Name  Descriptions  Amount 
EDI Capital  Statutory Equity at cost  $1,435,295 
Compliance filings  Cash paid to Consultants  $63,000 
Legal fees  Cash paid for court filings  $229,175 
NV Secretary of States  Cash paid to NV to reinstate  $793,300 
OTCIQ Access Fees  Cash paid to OTCM  $57,000 
Buyouts and Settlements  Cash paid to previous management  $238,541 
Transfer Agents  Cash paid to Transfer Agents  $157,822 

 

 

The initial equity investment required by the State Statute to be eligible to seek custodianship of each target is accounted for at cost and booked into an assets account classified as “Investment Entrepreneurship Devpt.” Each of these shells is available to be sold within 12 months.

 

As at the date of this report, Alpharidge Capital has successfully cleaned 21 of the 35 shells; paid all the most of the State’s minimum tax and fees for reinstatement and revival; cleared most of the outstanding balances with the respective shell’s Transfer Agents; brought the 21 into compliance with the minimum reporting requirements using the alternative reporting systems available through the OTC Market Groups systems. The remaining 14 are waiting for access to the Edgar filing systems to start making necessary report available to meet the requirements. Of those 21, Alpharidge Capital has executed definite agreements to sell two of the shells for profit. In addition, except for minor disagreements of a unique merger clause that is of particular interest to Alpharidge, agreements for the sale of additional three shells are almost complete.
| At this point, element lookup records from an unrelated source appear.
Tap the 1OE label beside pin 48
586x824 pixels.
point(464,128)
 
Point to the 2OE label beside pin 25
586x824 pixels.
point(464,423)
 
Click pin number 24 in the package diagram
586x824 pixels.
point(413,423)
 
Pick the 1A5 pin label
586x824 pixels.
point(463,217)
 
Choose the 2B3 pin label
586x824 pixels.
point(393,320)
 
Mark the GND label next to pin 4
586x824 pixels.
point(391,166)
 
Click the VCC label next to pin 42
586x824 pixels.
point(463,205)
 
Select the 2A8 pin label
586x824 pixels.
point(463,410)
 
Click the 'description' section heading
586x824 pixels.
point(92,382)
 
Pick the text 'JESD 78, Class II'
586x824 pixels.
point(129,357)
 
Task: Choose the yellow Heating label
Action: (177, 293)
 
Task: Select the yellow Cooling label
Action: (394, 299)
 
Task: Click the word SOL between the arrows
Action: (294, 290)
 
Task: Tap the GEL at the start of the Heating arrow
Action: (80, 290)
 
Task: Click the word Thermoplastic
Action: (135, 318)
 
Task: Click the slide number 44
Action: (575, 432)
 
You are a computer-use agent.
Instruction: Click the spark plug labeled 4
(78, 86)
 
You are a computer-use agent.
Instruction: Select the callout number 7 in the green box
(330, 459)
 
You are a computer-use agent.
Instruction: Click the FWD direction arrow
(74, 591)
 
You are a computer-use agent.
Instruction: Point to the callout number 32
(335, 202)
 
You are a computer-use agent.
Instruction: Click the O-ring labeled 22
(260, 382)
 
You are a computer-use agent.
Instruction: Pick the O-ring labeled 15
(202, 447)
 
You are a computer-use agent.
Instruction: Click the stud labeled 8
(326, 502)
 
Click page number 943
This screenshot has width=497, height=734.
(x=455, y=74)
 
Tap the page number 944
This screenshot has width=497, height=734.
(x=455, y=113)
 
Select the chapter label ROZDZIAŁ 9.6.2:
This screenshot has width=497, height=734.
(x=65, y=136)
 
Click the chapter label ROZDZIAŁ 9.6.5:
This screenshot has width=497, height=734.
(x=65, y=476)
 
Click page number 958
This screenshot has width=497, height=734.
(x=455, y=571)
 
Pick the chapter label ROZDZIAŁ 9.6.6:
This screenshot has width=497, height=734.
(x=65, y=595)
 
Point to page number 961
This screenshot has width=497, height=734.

Alpharidge is also incompliance with the Nevada court custodianship process reporting requirements.

 

As of September 30, 2021, total value of Entrepreneurship Development was $2,974,133, comprising of $0.3 million in capitalized legal fees, $1.4 million statutory equity stake, $0.7 million in State charter reinstatement fees paid, and $0.5 million in other costs.

 

Concentrations of Credit Risk

Concentrations of Credit Risk

 

The Company’s financial instruments that are exposed to concentrations of credit risk primarily consist of its cash and cash equivalents. The Company places its cash and cash equivalents with financial institutions of high credit worthiness. The Company maintains cash balances at financial institutions within the United States which are insured by the Federal Deposit Insurance Corporation (“FDIC”) up to limits of approximately $250,000. The Company has not experienced any losses with regard to its bank accounts and believes it is not exposed to any risk of loss on its cash bank accounts. It is possible that at times, the company’s cash and cash equivalents with a particular financial institution may exceed any applicable government insurance limits. In such situation, the Company’s management would assess the financial strength and credit worthiness of any parties to which it extends funds, and as such, it believes that any associated credit risk exposures would be addressed and mitigated.

 

 

Stock Based Compensation:

Stock Based Compensation:

 

The cost of equity instruments issued to non-employees in return in accordance with ASC 505-50 “Equity-Based Payments to Non-Employees” for goods and services is measured by the fair value of the goods or services received or the measurement date fair value of the equity instruments issued, whichever is the more readily determinable. Measurement date for non-employees is the earlier of performance commitment date or the completion of services. The cost of employee services received in exchange for equity instruments is based on the grant date fair value of the equity instruments issued in accordance with ASC 718 “Compensation - Stock Compensation.”